Policy hurts NIU

Recently you published letters by professors Sjostrom and Karlson on this subject.

There are two issues of particular interest: (a) what have the profits of the major oil companies been doing lately, and (b) are there drawbacks to a policy emphasis on cheap oil as our main form of energy?

My sources show me the revenues of the majors was $7.2 billion in the last three months of 1990. That is 70 percent up from the same period in 1989.

I have difficulty believing such a huge increase results from accidental misreading of the markets by these companies, and suspect prices charged at the pump do not reflect crude cost.

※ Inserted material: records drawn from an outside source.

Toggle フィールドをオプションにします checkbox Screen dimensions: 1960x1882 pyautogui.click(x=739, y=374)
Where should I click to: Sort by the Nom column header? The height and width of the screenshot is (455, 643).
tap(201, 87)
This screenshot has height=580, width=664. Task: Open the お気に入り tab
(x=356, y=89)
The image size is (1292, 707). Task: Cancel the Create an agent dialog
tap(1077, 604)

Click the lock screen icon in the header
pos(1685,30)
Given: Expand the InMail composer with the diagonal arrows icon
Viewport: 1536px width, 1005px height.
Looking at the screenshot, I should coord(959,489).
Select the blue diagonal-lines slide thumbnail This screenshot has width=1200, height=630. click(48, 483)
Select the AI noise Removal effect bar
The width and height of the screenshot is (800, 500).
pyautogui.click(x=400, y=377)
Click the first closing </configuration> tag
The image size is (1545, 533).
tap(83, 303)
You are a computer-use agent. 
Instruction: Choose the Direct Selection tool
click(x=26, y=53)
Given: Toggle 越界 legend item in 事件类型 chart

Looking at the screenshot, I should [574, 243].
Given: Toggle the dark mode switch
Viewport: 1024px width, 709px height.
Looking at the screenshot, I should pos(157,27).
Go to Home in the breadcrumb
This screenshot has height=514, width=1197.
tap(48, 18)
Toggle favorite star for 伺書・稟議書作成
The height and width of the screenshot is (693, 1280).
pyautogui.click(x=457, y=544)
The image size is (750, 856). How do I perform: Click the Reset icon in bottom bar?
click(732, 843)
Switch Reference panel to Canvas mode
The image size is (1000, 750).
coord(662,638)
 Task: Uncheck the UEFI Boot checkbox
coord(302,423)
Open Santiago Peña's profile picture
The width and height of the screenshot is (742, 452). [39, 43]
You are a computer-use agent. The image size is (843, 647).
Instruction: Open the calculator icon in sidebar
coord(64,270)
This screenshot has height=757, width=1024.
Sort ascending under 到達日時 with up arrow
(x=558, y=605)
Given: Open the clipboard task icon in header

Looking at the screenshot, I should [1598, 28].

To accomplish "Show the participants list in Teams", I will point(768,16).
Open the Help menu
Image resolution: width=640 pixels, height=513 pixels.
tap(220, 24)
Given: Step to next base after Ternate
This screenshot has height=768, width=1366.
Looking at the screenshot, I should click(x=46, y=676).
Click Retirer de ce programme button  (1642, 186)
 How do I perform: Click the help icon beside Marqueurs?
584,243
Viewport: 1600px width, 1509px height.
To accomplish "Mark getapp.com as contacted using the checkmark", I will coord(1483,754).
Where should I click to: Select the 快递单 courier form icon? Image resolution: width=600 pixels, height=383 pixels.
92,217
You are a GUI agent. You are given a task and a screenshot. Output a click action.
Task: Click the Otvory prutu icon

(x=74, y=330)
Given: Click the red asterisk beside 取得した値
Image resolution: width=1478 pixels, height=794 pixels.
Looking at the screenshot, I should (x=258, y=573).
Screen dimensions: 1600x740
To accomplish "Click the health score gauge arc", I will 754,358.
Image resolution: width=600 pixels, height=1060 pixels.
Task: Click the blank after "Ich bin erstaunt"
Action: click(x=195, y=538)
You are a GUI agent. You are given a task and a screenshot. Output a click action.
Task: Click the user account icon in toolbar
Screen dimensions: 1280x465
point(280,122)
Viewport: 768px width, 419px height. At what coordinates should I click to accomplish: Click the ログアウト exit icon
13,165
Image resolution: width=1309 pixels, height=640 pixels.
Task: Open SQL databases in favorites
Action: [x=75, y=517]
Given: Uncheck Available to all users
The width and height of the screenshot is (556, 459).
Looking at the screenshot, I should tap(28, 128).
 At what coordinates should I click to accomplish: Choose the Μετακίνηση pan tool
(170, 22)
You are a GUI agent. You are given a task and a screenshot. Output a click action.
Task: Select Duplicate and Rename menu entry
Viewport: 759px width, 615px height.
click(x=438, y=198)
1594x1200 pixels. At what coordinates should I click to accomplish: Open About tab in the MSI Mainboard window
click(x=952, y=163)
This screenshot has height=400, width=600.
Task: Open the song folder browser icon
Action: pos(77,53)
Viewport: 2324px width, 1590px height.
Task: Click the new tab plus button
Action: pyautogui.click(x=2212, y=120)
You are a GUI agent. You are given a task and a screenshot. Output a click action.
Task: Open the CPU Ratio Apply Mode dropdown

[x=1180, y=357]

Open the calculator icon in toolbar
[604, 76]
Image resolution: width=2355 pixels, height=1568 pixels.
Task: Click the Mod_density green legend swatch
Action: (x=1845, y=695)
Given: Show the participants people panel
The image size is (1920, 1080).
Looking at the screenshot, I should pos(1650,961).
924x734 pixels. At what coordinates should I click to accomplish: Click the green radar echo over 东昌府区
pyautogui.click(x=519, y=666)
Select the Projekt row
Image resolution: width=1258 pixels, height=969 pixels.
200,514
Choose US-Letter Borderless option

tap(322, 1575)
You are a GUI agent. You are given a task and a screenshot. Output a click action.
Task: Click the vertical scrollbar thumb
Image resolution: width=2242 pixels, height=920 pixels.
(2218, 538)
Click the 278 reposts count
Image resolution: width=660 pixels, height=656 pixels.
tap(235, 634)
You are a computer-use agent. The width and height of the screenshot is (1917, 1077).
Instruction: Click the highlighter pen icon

ave the oil companies benefited excessively from the Gulf War? You decide. This relates directly to the second issue, our oil policy.

In the early 1980s that policy, along with international events, brought cheap oil which was good for heavy petroleum consumers.

It did no harm to the major oil companies since their profits depend on their margin, not the absolute cost of the product.

The oil economics of the 1980s have, however, greatly reduced exploration and production in the United States. Our dependence on foreign oil has increased a great deal.

Federal policy has discouraged conservation, resisted development of alternate sources of energy and led to the decimation of local economies in oil producing states.

Also, the federal government has ignored the environmental consequences of oil as an energy source. A good example is our response to the greenhouse global warming problem.

Other industrialized governments have proposed action, but the United States resists. Without us any environmental plans are useless because we are by far the greatest atmospheric polluters on the planet.

Does this policy make sense when oil is a limited resource and our economic competition is rapidly developing energy alternatives and methods for high efficiency of fuel use?

Who is going to win in the end? I also regret the present funding situation prevents proper course offerings at NIU.

Maybe otherwise we could have some integrative courses that ask questions never raised in our specialist offerings.